■ WHAT IS NEEDED: Using the records below, output the stretch that opens with the line containing "619-260-1200 (P) (174, 2200)" and closes with the line containing "Haber Servisine Üye Ol (50, 2314)", exactly and including both lines, with nothing more.

■ MATERIAL SHOWN:
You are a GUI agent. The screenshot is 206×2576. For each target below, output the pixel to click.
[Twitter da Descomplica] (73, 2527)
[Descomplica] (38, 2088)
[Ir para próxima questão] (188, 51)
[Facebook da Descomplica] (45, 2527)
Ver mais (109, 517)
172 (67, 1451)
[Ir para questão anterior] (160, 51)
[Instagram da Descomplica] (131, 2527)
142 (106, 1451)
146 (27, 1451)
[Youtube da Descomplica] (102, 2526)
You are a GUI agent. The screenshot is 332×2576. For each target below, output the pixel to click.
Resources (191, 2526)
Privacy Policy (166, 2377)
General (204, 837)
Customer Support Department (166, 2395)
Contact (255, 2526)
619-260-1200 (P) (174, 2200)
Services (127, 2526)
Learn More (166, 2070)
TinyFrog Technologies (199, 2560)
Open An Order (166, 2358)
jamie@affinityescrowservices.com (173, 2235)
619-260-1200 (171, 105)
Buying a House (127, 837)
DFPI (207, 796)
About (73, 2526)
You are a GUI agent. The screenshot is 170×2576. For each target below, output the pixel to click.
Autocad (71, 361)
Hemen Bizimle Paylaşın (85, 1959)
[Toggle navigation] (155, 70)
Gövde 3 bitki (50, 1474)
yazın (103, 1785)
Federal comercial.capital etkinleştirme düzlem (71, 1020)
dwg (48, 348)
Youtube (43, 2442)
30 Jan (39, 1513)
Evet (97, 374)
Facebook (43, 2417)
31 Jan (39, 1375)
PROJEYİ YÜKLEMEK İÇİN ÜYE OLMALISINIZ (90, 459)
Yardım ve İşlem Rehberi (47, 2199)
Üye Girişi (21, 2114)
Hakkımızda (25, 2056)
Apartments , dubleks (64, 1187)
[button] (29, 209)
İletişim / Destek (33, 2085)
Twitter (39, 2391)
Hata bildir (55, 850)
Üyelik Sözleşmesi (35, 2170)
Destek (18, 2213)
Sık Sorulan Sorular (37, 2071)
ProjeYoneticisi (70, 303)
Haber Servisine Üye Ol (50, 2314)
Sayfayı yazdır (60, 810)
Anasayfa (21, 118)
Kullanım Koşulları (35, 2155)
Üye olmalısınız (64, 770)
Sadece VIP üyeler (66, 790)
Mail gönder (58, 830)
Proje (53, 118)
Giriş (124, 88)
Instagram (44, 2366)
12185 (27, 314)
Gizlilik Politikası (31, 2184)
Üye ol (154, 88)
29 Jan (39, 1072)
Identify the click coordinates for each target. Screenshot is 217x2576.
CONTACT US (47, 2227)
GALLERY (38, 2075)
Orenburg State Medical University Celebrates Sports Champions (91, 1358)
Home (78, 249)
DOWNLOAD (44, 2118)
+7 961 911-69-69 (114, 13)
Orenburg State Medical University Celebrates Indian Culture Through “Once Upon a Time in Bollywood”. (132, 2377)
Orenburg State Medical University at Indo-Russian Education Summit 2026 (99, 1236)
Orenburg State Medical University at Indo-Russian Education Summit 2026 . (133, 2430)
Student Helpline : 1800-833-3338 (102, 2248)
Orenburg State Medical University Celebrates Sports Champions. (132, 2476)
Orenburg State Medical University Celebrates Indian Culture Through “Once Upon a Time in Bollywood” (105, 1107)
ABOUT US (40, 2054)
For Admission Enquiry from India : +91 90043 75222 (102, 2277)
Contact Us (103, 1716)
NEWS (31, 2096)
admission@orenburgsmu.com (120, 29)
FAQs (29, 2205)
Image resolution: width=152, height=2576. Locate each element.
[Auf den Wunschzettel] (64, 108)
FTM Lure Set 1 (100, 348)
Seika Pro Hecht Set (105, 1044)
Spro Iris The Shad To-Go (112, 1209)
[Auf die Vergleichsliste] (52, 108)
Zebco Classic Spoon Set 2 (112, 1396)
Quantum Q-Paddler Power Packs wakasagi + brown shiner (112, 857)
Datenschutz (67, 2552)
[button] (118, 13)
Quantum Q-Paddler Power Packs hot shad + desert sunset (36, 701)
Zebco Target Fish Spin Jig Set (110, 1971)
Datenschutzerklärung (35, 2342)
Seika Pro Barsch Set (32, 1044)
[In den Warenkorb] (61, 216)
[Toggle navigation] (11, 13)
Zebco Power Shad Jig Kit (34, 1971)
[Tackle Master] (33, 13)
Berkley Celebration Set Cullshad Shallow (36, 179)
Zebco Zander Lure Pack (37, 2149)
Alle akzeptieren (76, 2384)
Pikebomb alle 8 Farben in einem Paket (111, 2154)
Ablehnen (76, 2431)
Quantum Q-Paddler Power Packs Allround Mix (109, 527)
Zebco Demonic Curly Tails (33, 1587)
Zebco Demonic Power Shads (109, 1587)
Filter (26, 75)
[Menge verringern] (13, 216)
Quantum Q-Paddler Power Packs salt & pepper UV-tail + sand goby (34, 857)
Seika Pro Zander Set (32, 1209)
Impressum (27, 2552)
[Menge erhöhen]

■ ANSWER:
619-260-1200 (P) (174, 2200)
Services (127, 2526)
Learn More (166, 2070)
TinyFrog Technologies (199, 2560)
Open An Order (166, 2358)
jamie@affinityescrowservices.com (173, 2235)
619-260-1200 (171, 105)
Buying a House (127, 837)
DFPI (207, 796)
About (73, 2526)
You are a GUI agent. The screenshot is 170×2576. For each target below, output the pixel to click.
Autocad (71, 361)
Hemen Bizimle Paylaşın (85, 1959)
[Toggle navigation] (155, 70)
Gövde 3 bitki (50, 1474)
yazın (103, 1785)
Federal comercial.capital etkinleştirme düzlem (71, 1020)
dwg (48, 348)
Youtube (43, 2442)
30 Jan (39, 1513)
Evet (97, 374)
Facebook (43, 2417)
31 Jan (39, 1375)
PROJEYİ YÜKLEMEK İÇİN ÜYE OLMALISINIZ (90, 459)
Yardım ve İşlem Rehberi (47, 2199)
Üye Girişi (21, 2114)
Hakkımızda (25, 2056)
Apartments , dubleks (64, 1187)
[button] (29, 209)
İletişim / Destek (33, 2085)
Twitter (39, 2391)
Hata bildir (55, 850)
Üyelik Sözleşmesi (35, 2170)
Destek (18, 2213)
Sık Sorulan Sorular (37, 2071)
ProjeYoneticisi (70, 303)
Haber Servisine Üye Ol (50, 2314)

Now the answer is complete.